▶ [EXERCISE DIRECTIONS]:
Set down exactly the first line of the entries and every line after it, through the line with "[Twitter] (568, 341)".

··· STORED DATA ···

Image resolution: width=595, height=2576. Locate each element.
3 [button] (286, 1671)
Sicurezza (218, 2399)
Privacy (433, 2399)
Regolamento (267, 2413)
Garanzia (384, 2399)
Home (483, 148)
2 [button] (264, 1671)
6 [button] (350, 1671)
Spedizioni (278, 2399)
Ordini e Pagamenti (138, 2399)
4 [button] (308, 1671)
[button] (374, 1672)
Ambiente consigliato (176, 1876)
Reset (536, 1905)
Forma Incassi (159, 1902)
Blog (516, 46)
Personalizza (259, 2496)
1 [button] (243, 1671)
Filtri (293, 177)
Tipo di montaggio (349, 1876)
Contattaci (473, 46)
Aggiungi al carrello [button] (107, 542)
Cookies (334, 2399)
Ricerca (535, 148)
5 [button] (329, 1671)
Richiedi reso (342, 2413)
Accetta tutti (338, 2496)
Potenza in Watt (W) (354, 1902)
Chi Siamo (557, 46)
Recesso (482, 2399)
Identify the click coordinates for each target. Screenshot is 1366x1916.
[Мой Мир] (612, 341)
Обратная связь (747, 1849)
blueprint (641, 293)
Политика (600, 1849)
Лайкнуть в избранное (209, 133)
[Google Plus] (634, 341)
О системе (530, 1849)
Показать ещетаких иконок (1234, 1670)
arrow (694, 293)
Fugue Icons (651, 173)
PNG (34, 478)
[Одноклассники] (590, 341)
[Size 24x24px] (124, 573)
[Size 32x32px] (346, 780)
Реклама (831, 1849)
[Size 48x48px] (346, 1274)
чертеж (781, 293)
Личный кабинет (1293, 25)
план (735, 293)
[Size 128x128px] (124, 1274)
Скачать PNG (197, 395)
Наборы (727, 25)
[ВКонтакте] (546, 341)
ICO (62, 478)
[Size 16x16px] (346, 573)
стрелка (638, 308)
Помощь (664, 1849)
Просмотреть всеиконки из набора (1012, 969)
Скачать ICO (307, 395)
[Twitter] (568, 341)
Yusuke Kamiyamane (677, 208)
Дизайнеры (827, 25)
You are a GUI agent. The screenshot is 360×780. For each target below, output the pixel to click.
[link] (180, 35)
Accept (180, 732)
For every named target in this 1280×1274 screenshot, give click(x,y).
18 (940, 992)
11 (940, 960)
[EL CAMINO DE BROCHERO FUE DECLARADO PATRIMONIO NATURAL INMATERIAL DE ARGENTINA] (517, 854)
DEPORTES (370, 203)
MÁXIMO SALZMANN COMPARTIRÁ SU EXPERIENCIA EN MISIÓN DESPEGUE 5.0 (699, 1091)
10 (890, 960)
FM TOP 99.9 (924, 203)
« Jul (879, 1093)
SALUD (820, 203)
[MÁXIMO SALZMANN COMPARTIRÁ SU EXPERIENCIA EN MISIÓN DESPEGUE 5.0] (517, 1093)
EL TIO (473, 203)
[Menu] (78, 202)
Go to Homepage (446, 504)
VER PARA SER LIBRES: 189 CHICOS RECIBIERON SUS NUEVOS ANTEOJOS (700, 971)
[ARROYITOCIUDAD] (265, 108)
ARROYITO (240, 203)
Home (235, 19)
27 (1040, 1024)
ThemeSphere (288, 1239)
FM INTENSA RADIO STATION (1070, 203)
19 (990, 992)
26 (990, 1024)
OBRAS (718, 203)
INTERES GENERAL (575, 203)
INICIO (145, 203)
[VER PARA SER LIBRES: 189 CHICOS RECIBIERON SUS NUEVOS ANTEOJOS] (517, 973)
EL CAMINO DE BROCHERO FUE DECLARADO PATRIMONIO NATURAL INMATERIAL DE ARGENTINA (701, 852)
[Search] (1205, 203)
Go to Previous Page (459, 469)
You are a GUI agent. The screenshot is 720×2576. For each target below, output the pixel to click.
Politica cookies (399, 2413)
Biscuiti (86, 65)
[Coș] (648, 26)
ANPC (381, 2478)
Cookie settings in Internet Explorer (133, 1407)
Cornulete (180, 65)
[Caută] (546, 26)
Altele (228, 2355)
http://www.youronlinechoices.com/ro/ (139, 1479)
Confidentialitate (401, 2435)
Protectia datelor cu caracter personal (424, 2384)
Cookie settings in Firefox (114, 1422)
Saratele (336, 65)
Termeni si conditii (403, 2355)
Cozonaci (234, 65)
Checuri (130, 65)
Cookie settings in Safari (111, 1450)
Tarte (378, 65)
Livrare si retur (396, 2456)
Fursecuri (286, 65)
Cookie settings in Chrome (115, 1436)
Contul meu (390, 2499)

···

▶ [OUTPUT FOR THIS EXERCISE]:
Image resolution: width=595, height=2576. Locate each element.
3 [button] (286, 1671)
Sicurezza (218, 2399)
Privacy (433, 2399)
Regolamento (267, 2413)
Garanzia (384, 2399)
Home (483, 148)
2 [button] (264, 1671)
6 [button] (350, 1671)
Spedizioni (278, 2399)
Ordini e Pagamenti (138, 2399)
4 [button] (308, 1671)
[button] (374, 1672)
Ambiente consigliato (176, 1876)
Reset (536, 1905)
Forma Incassi (159, 1902)
Blog (516, 46)
Personalizza (259, 2496)
1 [button] (243, 1671)
Filtri (293, 177)
Tipo di montaggio (349, 1876)
Contattaci (473, 46)
Aggiungi al carrello [button] (107, 542)
Cookies (334, 2399)
Ricerca (535, 148)
5 [button] (329, 1671)
Richiedi reso (342, 2413)
Accetta tutti (338, 2496)
Potenza in Watt (W) (354, 1902)
Chi Siamo (557, 46)
Recesso (482, 2399)
Identify the click coordinates for each target. Screenshot is 1366x1916.
[Мой Мир] (612, 341)
Обратная связь (747, 1849)
blueprint (641, 293)
Политика (600, 1849)
Лайкнуть в избранное (209, 133)
[Google Plus] (634, 341)
О системе (530, 1849)
Показать ещетаких иконок (1234, 1670)
arrow (694, 293)
Fugue Icons (651, 173)
PNG (34, 478)
[Одноклассники] (590, 341)
[Size 24x24px] (124, 573)
[Size 32x32px] (346, 780)
Реклама (831, 1849)
[Size 48x48px] (346, 1274)
чертеж (781, 293)
Личный кабинет (1293, 25)
план (735, 293)
[Size 128x128px] (124, 1274)
Скачать PNG (197, 395)
Наборы (727, 25)
[ВКонтакте] (546, 341)
ICO (62, 478)
[Size 16x16px] (346, 573)
стрелка (638, 308)
Помощь (664, 1849)
Просмотреть всеиконки из набора (1012, 969)
Скачать ICO (307, 395)
[Twitter] (568, 341)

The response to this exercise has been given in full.